В таких случаях исследователи начинают, как дятлы, долбить о влиянии Запада. Любовь Афанасия к художеству объясняют (А. Голубцов) исключительно влиянием Немецкой слободы в г. Архангельске, Жалкое, но типичное объяснение. У торговых дельцов, наезжавших в Россию исключительно для наживы, наши Афанасий и Никодим заразились, видите ли, страстью к искусству.
Нам гораздо интереснее то, что эта страсть Афанасия строить, перестраивать, обновлять, а главное, украшать дала толчок, стимул бытовым народным художествам и ремесленникам. В течение двадцати одного года буквально день и ночь «без поману» и на Холмогорах, и в Архангельске, и по Двине, и по Пинеге работают «каменные мастера», «плотники добрые», «искусные умельцы по железу», «мастера кузнечного дела», «добрые мастера столярного художества», «изрядные живописцы-малеры». (Эти «малеры» расписывают карбаса и струги, паруса и завесы, сани и кареты, потолки и двери, крыльца, галереи и переходы.) В великом фаворе у Афанасия были художники – резчики по дереву и, конечно, резчики по кости.
Холмогорская резьба по кости является одним из самых оригинальных, самых изящных народных художеств России. Из всех народных искусств Русского Севера оно стало и широко известным, и наиболее оцененным.

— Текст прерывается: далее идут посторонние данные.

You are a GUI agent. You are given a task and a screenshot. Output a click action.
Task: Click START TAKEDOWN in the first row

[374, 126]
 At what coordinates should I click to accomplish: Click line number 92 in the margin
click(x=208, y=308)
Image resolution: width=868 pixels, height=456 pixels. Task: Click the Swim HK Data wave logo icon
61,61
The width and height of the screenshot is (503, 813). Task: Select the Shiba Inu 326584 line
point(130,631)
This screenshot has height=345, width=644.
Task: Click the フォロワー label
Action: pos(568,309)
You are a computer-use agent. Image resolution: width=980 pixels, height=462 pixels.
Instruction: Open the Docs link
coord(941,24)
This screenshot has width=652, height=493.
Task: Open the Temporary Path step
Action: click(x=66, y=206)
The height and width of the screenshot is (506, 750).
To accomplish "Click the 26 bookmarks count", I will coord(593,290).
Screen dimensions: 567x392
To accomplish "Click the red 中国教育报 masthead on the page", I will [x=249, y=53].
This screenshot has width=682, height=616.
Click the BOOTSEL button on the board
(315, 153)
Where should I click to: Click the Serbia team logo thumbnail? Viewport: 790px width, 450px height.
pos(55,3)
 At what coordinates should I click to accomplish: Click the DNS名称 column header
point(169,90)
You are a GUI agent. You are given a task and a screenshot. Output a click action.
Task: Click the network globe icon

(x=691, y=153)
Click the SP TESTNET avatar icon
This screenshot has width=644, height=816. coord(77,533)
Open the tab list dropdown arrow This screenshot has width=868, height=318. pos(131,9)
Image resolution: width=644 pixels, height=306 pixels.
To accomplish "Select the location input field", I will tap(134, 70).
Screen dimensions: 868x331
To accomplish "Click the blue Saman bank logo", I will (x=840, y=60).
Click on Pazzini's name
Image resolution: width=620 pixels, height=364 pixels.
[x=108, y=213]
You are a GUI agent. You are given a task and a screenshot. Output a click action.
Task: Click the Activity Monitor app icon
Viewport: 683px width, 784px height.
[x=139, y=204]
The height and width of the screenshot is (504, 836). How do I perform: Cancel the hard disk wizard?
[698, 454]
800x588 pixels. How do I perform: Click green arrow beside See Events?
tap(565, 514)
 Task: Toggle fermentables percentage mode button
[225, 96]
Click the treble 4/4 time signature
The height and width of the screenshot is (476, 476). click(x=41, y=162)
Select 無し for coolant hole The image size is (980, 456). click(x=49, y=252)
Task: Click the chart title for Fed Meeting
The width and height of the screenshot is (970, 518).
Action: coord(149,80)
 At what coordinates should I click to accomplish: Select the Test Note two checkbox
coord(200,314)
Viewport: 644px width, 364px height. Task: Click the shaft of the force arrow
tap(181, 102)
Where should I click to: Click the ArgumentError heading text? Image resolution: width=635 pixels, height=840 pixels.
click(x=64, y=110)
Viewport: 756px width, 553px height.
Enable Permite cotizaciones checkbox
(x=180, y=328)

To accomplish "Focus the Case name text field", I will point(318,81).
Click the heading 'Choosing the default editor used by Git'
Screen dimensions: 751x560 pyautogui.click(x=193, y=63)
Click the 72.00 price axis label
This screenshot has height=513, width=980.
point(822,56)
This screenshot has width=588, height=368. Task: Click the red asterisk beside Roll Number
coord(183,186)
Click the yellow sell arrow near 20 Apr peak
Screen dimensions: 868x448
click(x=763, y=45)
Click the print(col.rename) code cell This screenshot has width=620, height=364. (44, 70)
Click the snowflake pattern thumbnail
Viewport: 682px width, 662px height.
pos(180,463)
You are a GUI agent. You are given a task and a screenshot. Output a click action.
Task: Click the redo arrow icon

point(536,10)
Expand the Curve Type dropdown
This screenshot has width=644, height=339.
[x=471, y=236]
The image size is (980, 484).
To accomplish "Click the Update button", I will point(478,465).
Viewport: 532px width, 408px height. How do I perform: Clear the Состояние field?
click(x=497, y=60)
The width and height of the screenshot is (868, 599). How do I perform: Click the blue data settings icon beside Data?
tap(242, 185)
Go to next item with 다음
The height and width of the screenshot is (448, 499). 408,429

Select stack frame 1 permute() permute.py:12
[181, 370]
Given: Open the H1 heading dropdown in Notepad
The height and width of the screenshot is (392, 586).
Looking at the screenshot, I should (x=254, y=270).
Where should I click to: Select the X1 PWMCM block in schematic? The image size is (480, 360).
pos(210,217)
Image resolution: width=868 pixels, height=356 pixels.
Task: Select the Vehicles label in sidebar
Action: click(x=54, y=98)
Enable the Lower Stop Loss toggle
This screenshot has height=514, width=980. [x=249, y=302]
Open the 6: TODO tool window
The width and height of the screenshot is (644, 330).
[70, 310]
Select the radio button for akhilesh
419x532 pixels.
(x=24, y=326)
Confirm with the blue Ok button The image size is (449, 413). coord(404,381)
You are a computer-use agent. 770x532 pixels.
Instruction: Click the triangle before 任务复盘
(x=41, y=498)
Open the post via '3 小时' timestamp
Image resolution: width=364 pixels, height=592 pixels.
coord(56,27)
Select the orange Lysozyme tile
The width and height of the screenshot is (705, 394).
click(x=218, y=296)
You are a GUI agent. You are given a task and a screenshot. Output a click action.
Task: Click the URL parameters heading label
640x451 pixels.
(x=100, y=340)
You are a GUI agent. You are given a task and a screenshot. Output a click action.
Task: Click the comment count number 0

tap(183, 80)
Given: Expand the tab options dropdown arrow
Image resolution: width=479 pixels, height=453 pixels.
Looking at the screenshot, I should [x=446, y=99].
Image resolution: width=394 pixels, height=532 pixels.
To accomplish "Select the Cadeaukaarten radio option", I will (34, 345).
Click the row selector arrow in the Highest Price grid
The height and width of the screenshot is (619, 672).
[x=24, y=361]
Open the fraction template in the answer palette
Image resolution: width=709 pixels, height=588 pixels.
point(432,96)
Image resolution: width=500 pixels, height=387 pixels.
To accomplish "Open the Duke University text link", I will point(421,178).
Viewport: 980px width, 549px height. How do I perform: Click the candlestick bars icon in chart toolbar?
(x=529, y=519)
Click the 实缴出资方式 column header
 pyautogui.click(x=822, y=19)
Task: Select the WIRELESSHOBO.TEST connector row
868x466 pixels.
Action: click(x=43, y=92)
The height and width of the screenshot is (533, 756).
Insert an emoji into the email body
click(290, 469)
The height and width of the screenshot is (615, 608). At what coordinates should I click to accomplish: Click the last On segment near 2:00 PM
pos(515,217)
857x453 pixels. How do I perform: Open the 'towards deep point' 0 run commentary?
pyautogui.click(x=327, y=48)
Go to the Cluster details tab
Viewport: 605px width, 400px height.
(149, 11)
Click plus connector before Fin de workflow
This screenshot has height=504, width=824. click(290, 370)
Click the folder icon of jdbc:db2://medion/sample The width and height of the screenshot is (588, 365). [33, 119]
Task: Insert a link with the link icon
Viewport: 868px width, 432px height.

Читающий статьи-исследования об этом искусстве получает впечатление, что оно как бы вдруг, как бы упав с неба, расцветает на Холмогорах с первой половины XVIII века. Прикидывая и примеряя, один из исследователей (а их всего два) полагает первым организатором холмогорских костяников зятя Ломоносова, Головина. Никто из исследователей народных искусств Севера (правда, эти «исследования» носят очерковый, эскизный, чисто дилетантский характер) не рассмотрел, не оценил столь важной, столь значительной в истории искусств эпохи, какова была эпоха Афанасия и Никодима. Очевидно, не доходили руки или не пришло время.
Между тем «зажиг» пошел от Афанасия. Не при нем костеренное художество зачалось на Холмогорах, но он первый единичных резчиков собрал в «число».
Афанасий и, несомненно, Никодим, собравший колоссальный «свод» русского художества -«Сийский лицевой подлинник», дали резчикам рисунки-образцы и подробнейшие инструкции.
Эпоха Афанасия была эпохой лютой борьбы с расколом, борьбы страстной и непримиримой. Сам Афанасий первоначально был яростным противником «Никоновых новин» и «адамантом древнего благочестия от своих нарицашеся». Но внимательное изучение классиков, так сказать, святоотеческой литературы заставило его усомниться в правоте раскола. «Ежели по букве мы в малом чем и видимся правы, то по духу церкви единой вселенской мы не правы: воюя за меньшое, попираем великое». Афанасий сблизился в Москве с видными деятелями и сторонниками новых веяний – Стефаном Яворским, Симеоном Полоцким, Епифанием Славинецким, с художниками – Симеоном Ушаковым и другими. Поскольку Афанасий был великий знаток «божественных» писаний и страстно интересовался церковными делами, его приобщил к себе патриарх Иоаким.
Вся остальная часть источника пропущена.